Solipsizmi (tek bencilik) aşan Descartes aslında felsefesinin objektivasyonunu (dış dünyaya açılımını) "Düşünüyorum öyleyse varım" sözü ile anlatmaya çalışmıştır. Descartes bu sözü ile solipsizmini "Varım öyleyse düşünüyorum" ideal kurgusuna çekmeyi daha doğrusu Tanrı'nın varlığına inandığını ve bu var olma sürecinde düşündüğünü ifade etmeye çalışmıştır.

Descartes'in veciz bir ifadesine burada ispat bakımından yer verecek olursak;

"Felsefede incelenen belli başlı bütün güçlükler üzerine kendimi tatmin etmek vasıtası bulmakla kalmayıp, bazı kanunlar da buldum.

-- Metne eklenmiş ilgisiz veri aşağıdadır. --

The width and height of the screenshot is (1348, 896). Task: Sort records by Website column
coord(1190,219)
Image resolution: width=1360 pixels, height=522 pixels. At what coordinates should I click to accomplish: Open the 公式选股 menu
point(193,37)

Tanrı bu kanunları tabiatta öyle bir kurmuştur ki, onların öyle kavramlarını ruhlarımıza işlemiştir ki, onlar üzerine biraz düşündükten sonra onların yani bu kanunların, dünyada var olan ya da husule gelen her şeyde aynı ile görüleceğinden şüphe edemeyiz"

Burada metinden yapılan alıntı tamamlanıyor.